Even the Red Cross did not escape the voracious rapacity of the German savages. A part of the Belgian Red Cross work with the Belgian army has been performed on the Yser; and it was for this particular work that early in 1915 generous Americans gave about $150,000 through Mme. Depage, who was among those whom German assassins murdered on the Lusitania. Another portion, however, had remained in active operation for relief work within the invaded areas.

It was in this same Lusitania year, 1915, that the German oppressors commanded the Belgian Red Cross within the German military lines to devote its activity to a work called "Aid and Protection to Women, by Employment." Mindful of their charter, the Belgium Red Cross refused.

When this was reported to Von Bissing, then Governor General of Belgium, on April 14, 1915, he ordered the Belgian Red Cross to turn over all its property, money, and archives to Count von Hatzfeld, and upon receiving prompt refusal he lost no time in carrying out the order by military force. The International Red Cross Committee lodged formal protest against this lawless, unwarranted, and barbaric action.

In spite of the awful conditions forcibly imposed during four years, the Belgians, even in the occupied areas, steadfastly continue their forms of government as far as they are permitted to do so. Undeterred by the overshadowing presence of the Hun, they refuse to give up their freedom of spirit, no matter in how many respects their freedom of action and of speech is forbidden.

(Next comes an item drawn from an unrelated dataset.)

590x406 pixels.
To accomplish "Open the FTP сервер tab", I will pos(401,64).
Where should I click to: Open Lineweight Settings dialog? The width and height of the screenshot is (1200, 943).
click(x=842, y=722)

At present the most poignant regret of these 7,000,000 captive Belgians is that they are not allowed to know what is happening in the great world outside their sealed borders. Formerly aircraft occasionally dropped leaflets telling the Belgians that the Entente Allies were still fighting and dying for the cause of human liberty which they represent; that new resources were being found; that they must keep up their courage.

But of late months even this mode of communication has ceased. Occasionally, however, an exhausted army pigeon, bringing back a message, can be captured without discovery, and then the Belgians know what is going on in Europe, Asia, and America.

If the Germans Were Here?

It is difficult for an American to visualize the situation of the Belgian people, because their country is so small —its total area being less by almost a thousand square miles than that of Maryland. And as for "Free Belgium," it is only one-third the size of Rhode Island. [Mr. Rood's article was written before the capture of Roulers.]

Let it be repeated that 96 per cent of Belgian territory, and 90 per cent of the Belgian people, are under the merciless control of German invaders. If corresponding conditions prevailed, relatively, in America, the Kaiser's armies would be in absolute possession, would be committing robbery and loot, rapine and brutality of every kind, in all but one of our commonwealths. The German sword would be dealing out death, and worse than death, throughout the entire United States excepting the State of California, and even there would be in occupation of the northeast corner— Siskiyou, Modoc, and Lassen Counties. And the entire American people would be in captivity excepting a number approximately equal to the population of New England and New Jersey, while more than 1,250,000 innocent, law-abiding American citizens (men, women, boys, and girls of fourteen and over) would have been deported as slaves for the Teutonic taskmaster.

Is it difficult to understand why Belgium would fight on, accepting even national extinction, rather than submit to any kind of a "German peace"?